Between 1966 and 1967, the U.S. launched a series of five unmanned Lunar Orbiter missions that photographed and mapped 99 percent of the lunar surface. The spacecraft, equipped with a dual-lens Kodak camera, captured both a 610mm high-resolution image and a 80mm wide-angle low-resolution image and placed the two exposures on a single roll of 70mm film.

In orbit, the onboard system developed the film, scanned the images into a series of strips, and the analog data was then transmitted to NASA back on Earth where it was written to magnetic tape, stored away, and nearly forgotten.

Around 2005, space entrepreneur Dennis Wingo and Keith Cowing of NASA Watch learned of prior attempts at restoring the images.

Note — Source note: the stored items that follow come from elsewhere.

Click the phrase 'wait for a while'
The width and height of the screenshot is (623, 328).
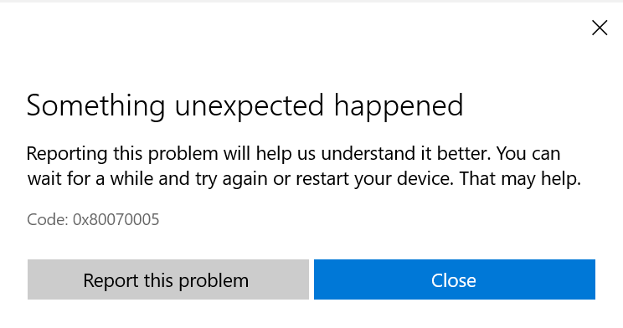(90, 179)
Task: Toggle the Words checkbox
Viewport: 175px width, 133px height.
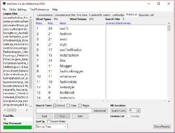Action: (x=55, y=105)
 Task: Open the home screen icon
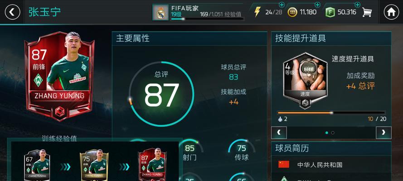pos(391,12)
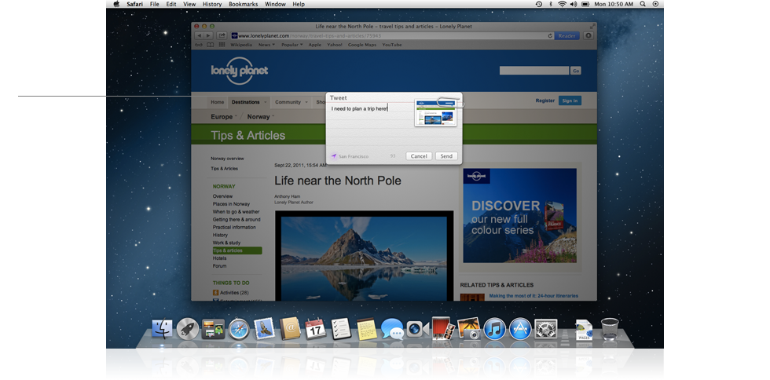The image size is (770, 380).
Task: Open System Preferences in the Dock
Action: pyautogui.click(x=546, y=329)
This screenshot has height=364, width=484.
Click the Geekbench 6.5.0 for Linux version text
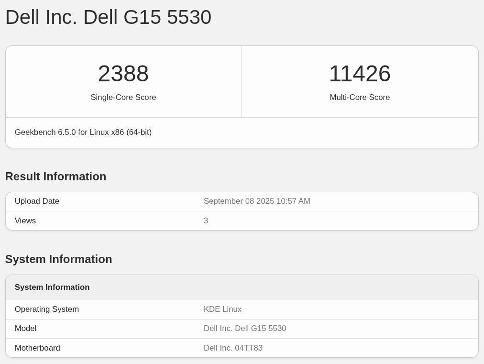click(83, 132)
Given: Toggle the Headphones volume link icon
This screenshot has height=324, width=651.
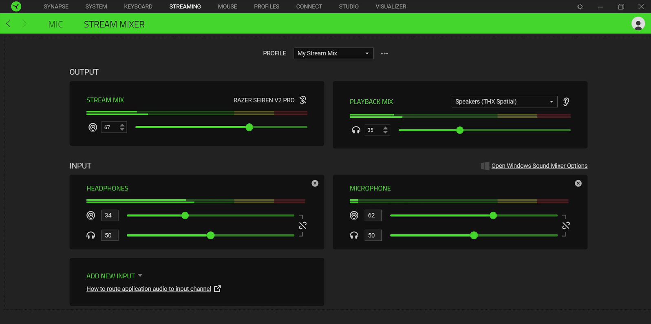Looking at the screenshot, I should [302, 225].
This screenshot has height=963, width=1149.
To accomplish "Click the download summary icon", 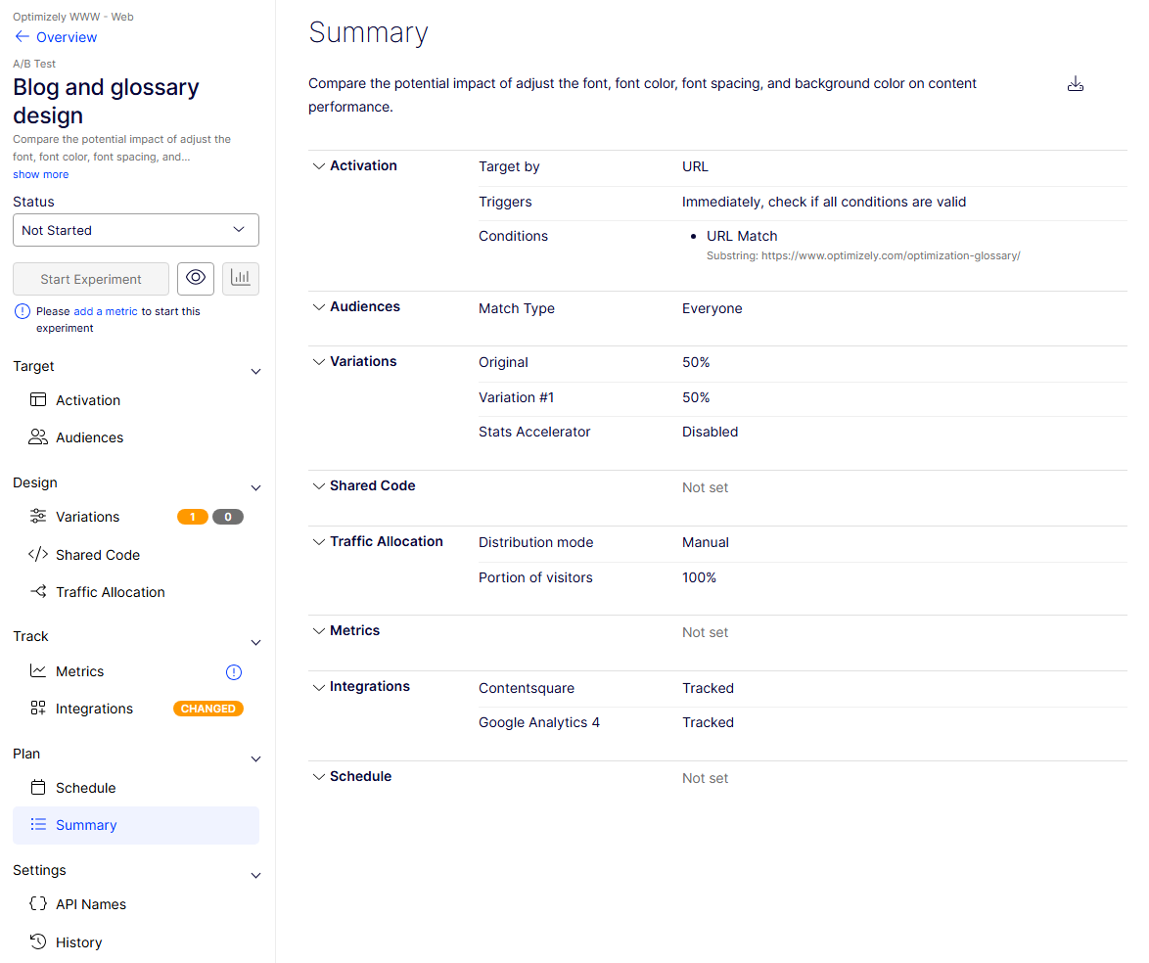I will 1075,84.
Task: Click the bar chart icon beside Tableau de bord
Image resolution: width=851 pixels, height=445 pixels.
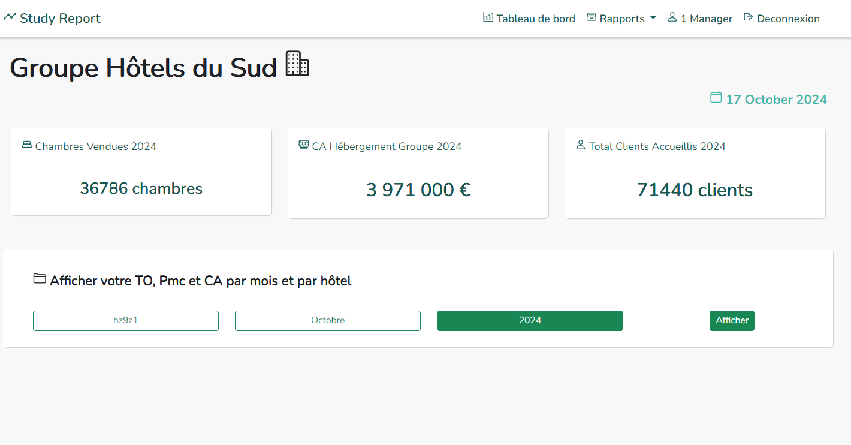Action: (x=488, y=17)
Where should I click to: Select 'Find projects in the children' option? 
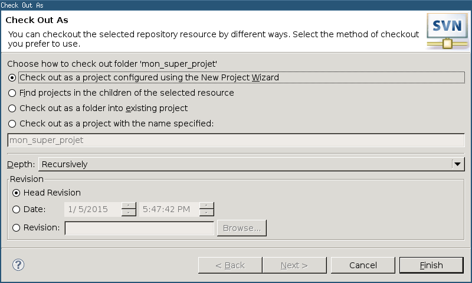click(12, 93)

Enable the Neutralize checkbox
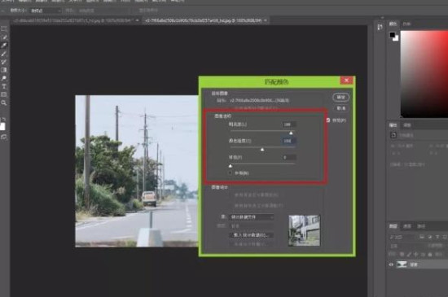click(231, 173)
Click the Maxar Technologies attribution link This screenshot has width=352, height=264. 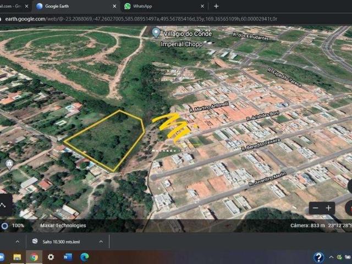point(63,226)
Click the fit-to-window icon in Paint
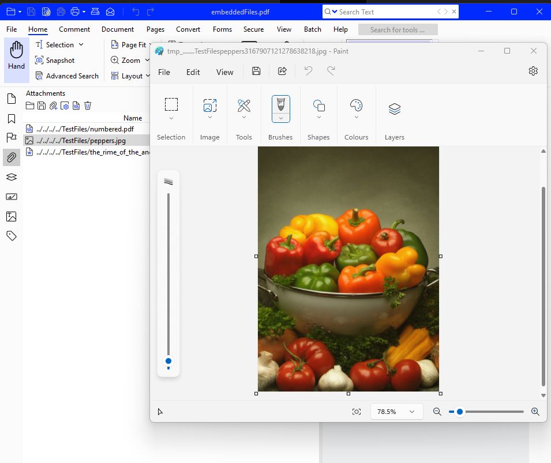Viewport: 551px width, 463px height. click(x=357, y=411)
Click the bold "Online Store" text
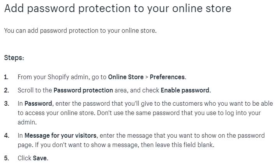 [x=125, y=77]
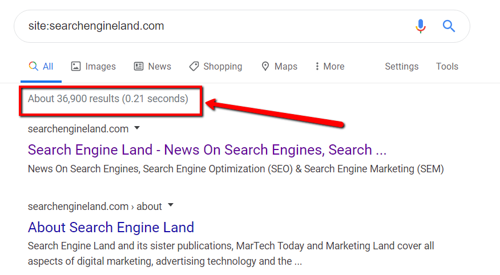Viewport: 500px width, 275px height.
Task: Click the All tab magnifier icon
Action: point(33,66)
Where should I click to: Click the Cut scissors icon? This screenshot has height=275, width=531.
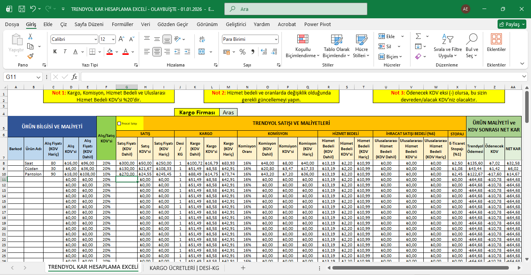coord(30,37)
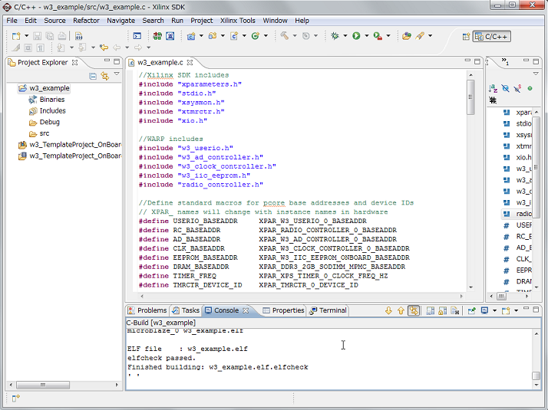The image size is (548, 410).
Task: Close the w3_example.c editor tab
Action: 190,63
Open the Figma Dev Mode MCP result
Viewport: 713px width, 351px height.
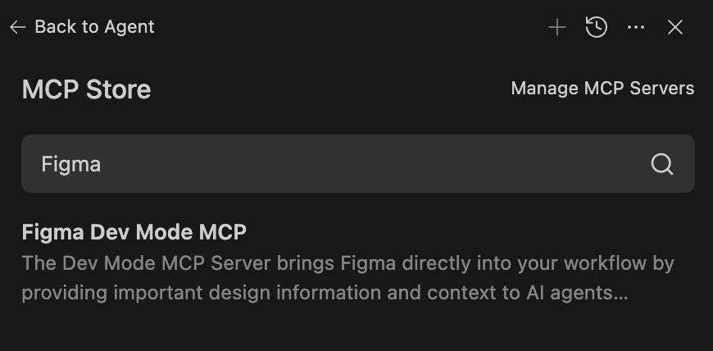(x=134, y=232)
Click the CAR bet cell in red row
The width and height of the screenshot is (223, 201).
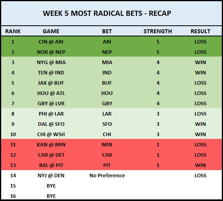107,155
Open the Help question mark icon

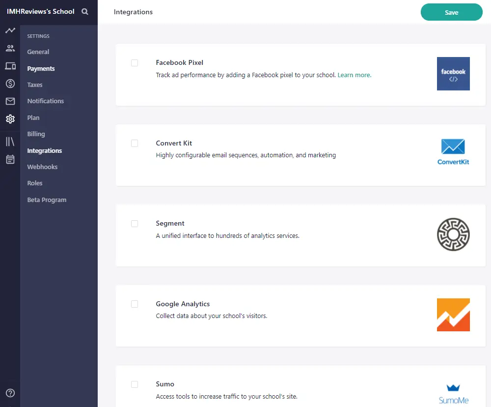click(x=10, y=393)
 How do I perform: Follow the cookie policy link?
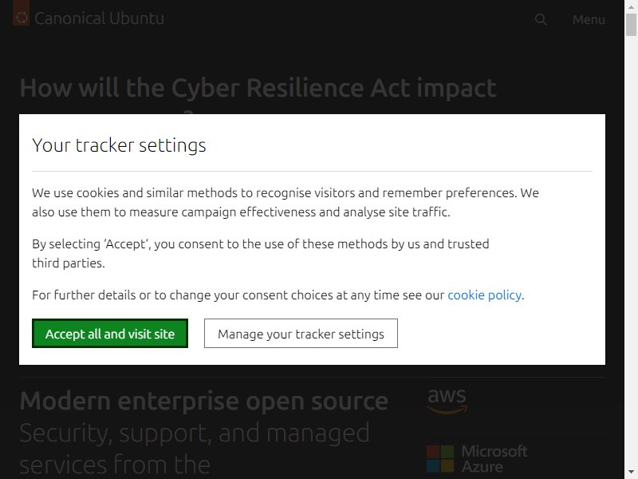[484, 295]
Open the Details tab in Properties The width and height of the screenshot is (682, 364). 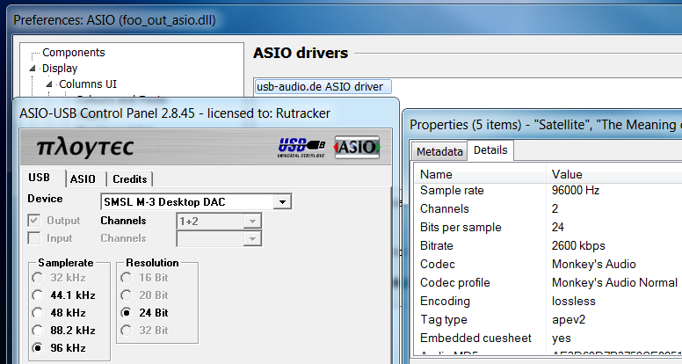[x=490, y=150]
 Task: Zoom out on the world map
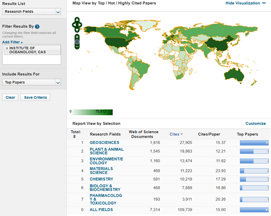pos(77,47)
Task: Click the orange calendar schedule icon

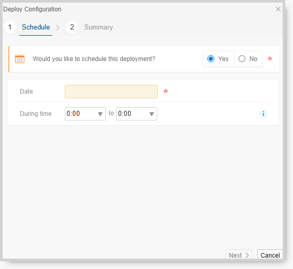Action: (20, 59)
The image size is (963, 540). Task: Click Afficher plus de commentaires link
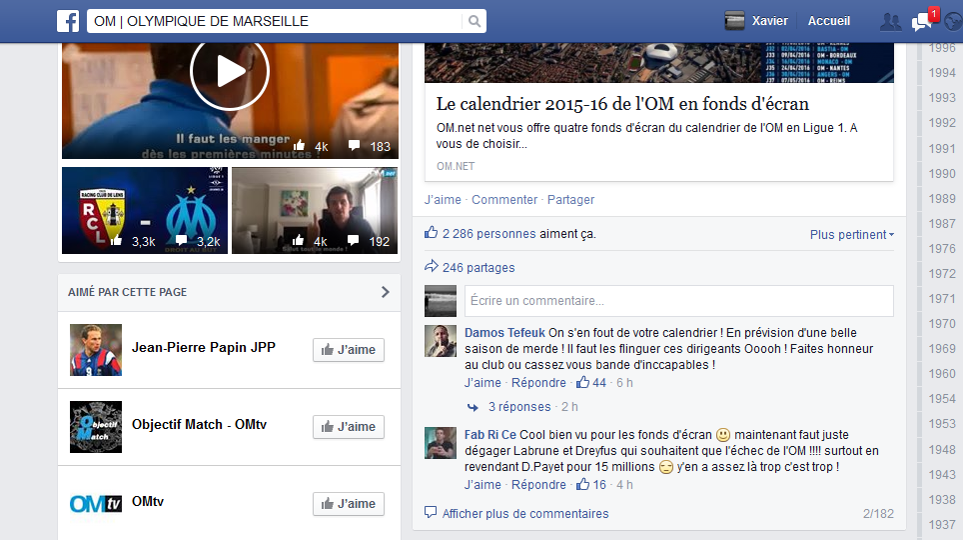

With a renewed interest from NASA in moon exploration and the Lunar Reconnaissance Orbiter set to go to the moon in 2009, Wingo and Cowing became more and more motivated to work toward restoring the tapes.

Eventually, in mid-2008, with volunteer help and funding from NASA and other outside grants, the Lunar Orbiter Image Recovery Project (LOIRP) moved the 1,478 tape cartridges and the drives into an abandoned McDonald's which is (still) slated for demolition at NASA Ames Research Center in Mountain View, Calif.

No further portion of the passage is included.